Feeling blue? Practicing yoga might help boost your mood


New research shows the exercise may ease depression

If you’re a devout yogi, your downward dog poses may have more health benefits than just to your physical well-being.

New research shows practicing yoga, in conjunction with traditional therapy, is effective in boosting your mood and decreasing depression.

Gloria Oyeniyi, MD, psychiatrist at Ascension Seton Shoal Creek, said yoga can be beneficial to mental health because it releases tension and stress. Seton is part of Ascension, the largest nonprofit health system in the U.S. and the world’s largest Catholic health system.

“Yoga, meditation and deep breathing is a relaxation technique,” Oyeniyi said. “It’s a way for people to step back from the chaos of the day and focus on the here and now. When they are done with the exercise, some people experience improved mood and sleep.”

The findings behind how “Om” can help orient your mood

Recent studies looked at the depression scores of participants before and after practicing yoga. Depression scores are often used by mental health professionals to measure depression levels.

One study included 23 male veterans who practiced Hatha yoga, which has physical, meditative and breathing exercises, twice-weekly for eight weeks.

A second study examined 52 women ages 25-45, who practiced Bikram, or hot yoga, twice-weekly for eight weeks.
In both studies, results showed that depression symptoms decreased significantly.

Another study, which examined Bikram yoga, found that participants who practiced Bikram twice-weekly for eight weeks had eased depression, improved quality of life and optimism.

An American Psychological Association news release stated other studies have similar findings.

During a panel discussion at an annual APA meeting, experts said this research should be viewed as preliminary until published in a peer-reviewed journal.

Oyeniyi said the research is worth noting because of the decreased depression scores after practicing yoga. But it’s difficult to know whether yoga alone reduced depression or whether other activities and lifestyle choices were also contributing factors, she said. Therefore, more research is needed.

“This research is yet another positive sign that interventions like yoga help improve mood symptoms,” she said.

Yoga’s influence on emotional stress

In addition to depression, Oyeniyi said yoga, meditation and deep breathing exercises can be beneficial to other aspects of mental health, including:

  • Anxiety
  • Poor concentration
  • Low energy
  • Post-Traumatic Stress Syndrome
  • Anger and hostility

The physical aspect of yoga can also help with blood circulation, pain control and other physical ailments like fibromyalgia.

What other exercises help reduce emotional stress?

Oyeniyi said a consistent exercise regimen is helpful for mental health.
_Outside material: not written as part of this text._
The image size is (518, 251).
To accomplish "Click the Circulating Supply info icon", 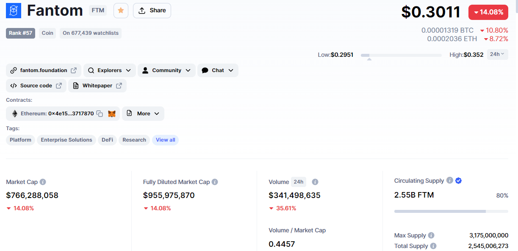I will coord(450,181).
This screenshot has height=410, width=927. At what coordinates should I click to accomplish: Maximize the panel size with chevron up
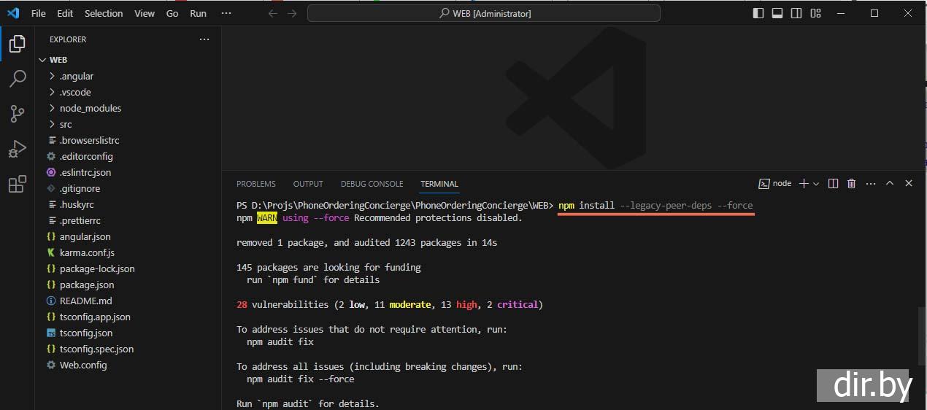tap(889, 184)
In addition to yoga, other beneficial exercises include:

  • Walking
  • Running
  • Stretching
  • Swimming
  • Aerobics

Mental and physical upkeep

To ensure your body and mind are well taken care of, it’s important to find a routine that works for you.

“Yoga is a practice and there’s no prescribed way to do it or how to start,” Oyeniyi said. “Yoga is a very easy way to get some benefit for your mental and physical health at the same time. Exercise is generally very beneficial and when people incorporate it into their lifestyle, it boosts well-being.”